→ **HALAMAN**:
- - - -

APA sajakah tugas ibu rumah tangga?
Apakah seorang istri wajib menjalankan semua tugas rumah tangga? Baik memasak, mencuci, menyapu atau mengurus segala keperluan dalam rumah suaminya.
Ulama berbeda pendapat dalam hal ini. Ada yang mengatakan wajib dan juga ada yang berpendapat tidak wajib.
Inilah pendapat mayoritas ulama Mazhab.
1. Tugas Ibu Rumah Tangga menurut Mazhab al-Hanafi
Al-Imam Al-Kasani dalam kitab Al-Badai’ menyebutkan : Seandainya suami pulang bawa bahan pangan yang masih harus dimasak dan diolah, lalu istrinya enggan untuk memasak dan mengolahnya, maka istri itu tidak boleh dipaksa. Suaminya diperintahkan untuk pulang membaca makanan yang siap santap.
BACA JUGA: Ibu Rumah Tangga, Ini Cara Panen Pahala di Rumah
2. Tugas Ibu Rumah Tangga menurut Mazhab Maliki
Di dalam kitab Asy-syarhul Kabir oleh Ad-Dardir, ada disebutkan : wajib atas suami berkhidmat (melayani) istrinya. Meski suami memiliki keluasan rejeki sementara istrinya punya kemampuan untuk berkhidmat, namun tetap kewajiban istri bukan berkhidmat. Suami adalah pihak yang wajib berkhidmat. Maka wajib atas suami untuk menyediakan pembantu buat istrinya.
3. Tugas Ibu Rumah Tangga menurut Mazhab As-Syafi’i
Di dalam kitab Al-Majmu’ Syarah Al-Muhadzdzab karya Abu Ishaq Asy-Syirazi rahimahullah, ada disebutkan : Tidak wajib atas istri berkhidmat untuk membuat roti, memasak, mencuci dan bentuk khidmat lainnya, karena yang ditetapkan (dalam pernikahan) adalah kewajiban untuk memberi pelayanan seksual (istimta’), sedangkan pelayanan lainnya tidak termasuk kewajiban.
4. Tugas Ibu Rumah Tangga menurut Mazhab Hanabilah
Seorang istri tidak diwajibkan untuk berkhidmat kepada suaminya, baik berupa mengadoni bahan makanan, membuat roti, memasak, dan yang sejenisnya, termasuk menyapu rumah, menimba air di sumur. Ini merupakan nash Imam Ahmad rahimahullah. Karena aqadnya hanya kewajiban pelayanan seksual. Maka pelayanan dalam bentuk lain tidak wajib dilakukan oleh istri, seperti memberi minum kuda atau memanen tanamannya.

- - - -

→ **DATA TERCATAT**:
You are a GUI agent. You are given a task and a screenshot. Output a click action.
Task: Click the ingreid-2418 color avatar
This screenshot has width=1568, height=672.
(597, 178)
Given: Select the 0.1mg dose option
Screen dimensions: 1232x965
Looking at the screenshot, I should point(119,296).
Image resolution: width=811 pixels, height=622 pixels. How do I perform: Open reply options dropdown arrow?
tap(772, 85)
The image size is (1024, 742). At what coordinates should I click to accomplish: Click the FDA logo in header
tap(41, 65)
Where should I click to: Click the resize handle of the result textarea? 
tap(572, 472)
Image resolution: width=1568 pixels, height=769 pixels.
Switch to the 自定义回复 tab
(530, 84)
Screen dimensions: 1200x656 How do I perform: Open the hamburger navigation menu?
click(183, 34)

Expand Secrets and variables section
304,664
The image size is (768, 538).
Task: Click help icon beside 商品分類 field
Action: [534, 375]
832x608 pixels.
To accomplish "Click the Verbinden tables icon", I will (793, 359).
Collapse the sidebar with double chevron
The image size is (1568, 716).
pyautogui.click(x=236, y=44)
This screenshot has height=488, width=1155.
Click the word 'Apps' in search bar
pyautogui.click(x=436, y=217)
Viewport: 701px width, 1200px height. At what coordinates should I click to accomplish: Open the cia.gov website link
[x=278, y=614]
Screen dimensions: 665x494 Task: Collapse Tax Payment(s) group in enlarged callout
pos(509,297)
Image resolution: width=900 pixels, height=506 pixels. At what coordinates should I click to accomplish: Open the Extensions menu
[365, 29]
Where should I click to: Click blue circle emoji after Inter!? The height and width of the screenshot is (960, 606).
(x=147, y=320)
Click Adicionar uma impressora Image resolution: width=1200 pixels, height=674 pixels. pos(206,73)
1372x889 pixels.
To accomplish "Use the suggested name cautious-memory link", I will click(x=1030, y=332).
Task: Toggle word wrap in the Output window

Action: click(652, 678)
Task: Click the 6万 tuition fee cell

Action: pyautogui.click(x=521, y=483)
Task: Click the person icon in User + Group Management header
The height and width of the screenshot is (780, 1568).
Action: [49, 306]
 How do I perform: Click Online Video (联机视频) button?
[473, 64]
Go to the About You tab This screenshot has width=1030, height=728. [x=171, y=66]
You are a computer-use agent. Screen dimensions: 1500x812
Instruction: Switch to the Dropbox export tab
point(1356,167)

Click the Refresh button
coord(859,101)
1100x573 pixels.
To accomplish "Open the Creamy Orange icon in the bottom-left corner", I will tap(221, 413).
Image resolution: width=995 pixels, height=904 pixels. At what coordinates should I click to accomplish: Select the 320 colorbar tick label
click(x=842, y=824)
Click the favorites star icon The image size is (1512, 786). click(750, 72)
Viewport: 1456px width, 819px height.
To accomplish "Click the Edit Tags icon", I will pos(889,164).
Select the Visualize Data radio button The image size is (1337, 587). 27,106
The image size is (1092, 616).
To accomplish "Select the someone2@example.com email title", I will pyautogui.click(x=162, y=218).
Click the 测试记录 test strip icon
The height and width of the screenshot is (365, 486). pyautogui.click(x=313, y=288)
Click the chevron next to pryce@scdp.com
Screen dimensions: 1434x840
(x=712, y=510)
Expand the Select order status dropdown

- - - -

→ **TUJUAN LATIHAN**:
Lanjutkan teks di atas tentang tugas ibu rumah tangga menurut para ulama mazhab, mulai setelah kalimat terakhirnya.

→ **JAWABAN**:
*Adapun landasan mereka dalam hal ini adalah* anggapan bahwa hal tersebut tidak terkandung dalam akad nikah, dalam akad nikah hanya berisi kewajiban seorang istri melayani suaminya dalam urusan ranjang, bukan pengurusan rumah tangga. Ini merupakan landasan utama mereka.
Dan sebagian ulama lain berpendapat, sebagian dari ulama Hanafiyah, sebagian besar dari kalangan Malikiyyah, dan sebagian kecil dari kalangan Syafi’iyyah dan Hanabilah.
BACA JUGA: Sarjana Kok Cuma Jadi Ibu Rumah Tangga?
Mereka berpendapat bahwa seorang istri wajib mengurus rumah tangga, maka merupakan sebuah kewajiban bagi seorang perempuan untuk membantu suami mengurus rumah tangga.
Tugas Ibu Rumah Tangga, Landasan pendapat mereka dalam masalah ini adalah diantaranya:
1. Karena hal ini yang dikerjakan pada zaman Nabi shallallahu alaihi wasallam, yang ada pada zaman Nabi saw adalah bahwa seorang istri membantu suami mengurus rumah tangga, dan tidak ada riwayat yang menjelaskan bahwa istri tidak membantu suami mengurus rumah tangga.
2. Dari Ali bin Abi Thalib Radhiyallahu’anhu; Bahwasanya Fatimah Radhiyallahu ‘anha pernah mendatangi Nabi shallallahu alaihi wasallam untuk meminta seorang pembantu, Maka Nabi shallallahu alaihi wasallam bersabda: Maukah engkau aku beritahu sesuatu yang lebih baik dari pada seorang pembantu? Sebelum tidur, engkau membaca tasbih kepada Allah sebanyak 33 Kali, dan bertahmid sebanyak 33 kali dan bertakbir kepada Allah sebanyak 33 kali. Kemudian Ali r.a megatakan: “Setelah itu aku tidak pernah meninggalkan wasiat itu”. (H.R Bukhori dan Muslim)
3. Dari ‘Ali Radhiyallahu’anhu: bahwasanya Fatimah Radhiyallahu ‘anha pernah mengadu kepada Nabi shallallahu alaihi wasallam tentang keadaan tangannya karena terlalu banyak menggunakan ar-roha (dahulu para wanita banyak menumbuk gandum dengan ar-roha, dan roha adalah alu (alat penumbuk), yang dbawahnya terbaut dari batu besar, dahulu Fatimah Radhiyallahu’anha, juga menumbuk gandum dan memanggang roti, sehingga memberikan bekas pada tangannya). Pada saat itu, Nabi shallallahu alaihi wasallam ketika itu sedang banyak didatangi tawanan perang, lalu Fatimah bergegas pergi dan tidak menemui beliau, Dalam riwayat lain bahwa Fatimah mendapatkan Nabi sedang bersama banyak orang, hingga beliau merasa malu, lalu ia pun pulang.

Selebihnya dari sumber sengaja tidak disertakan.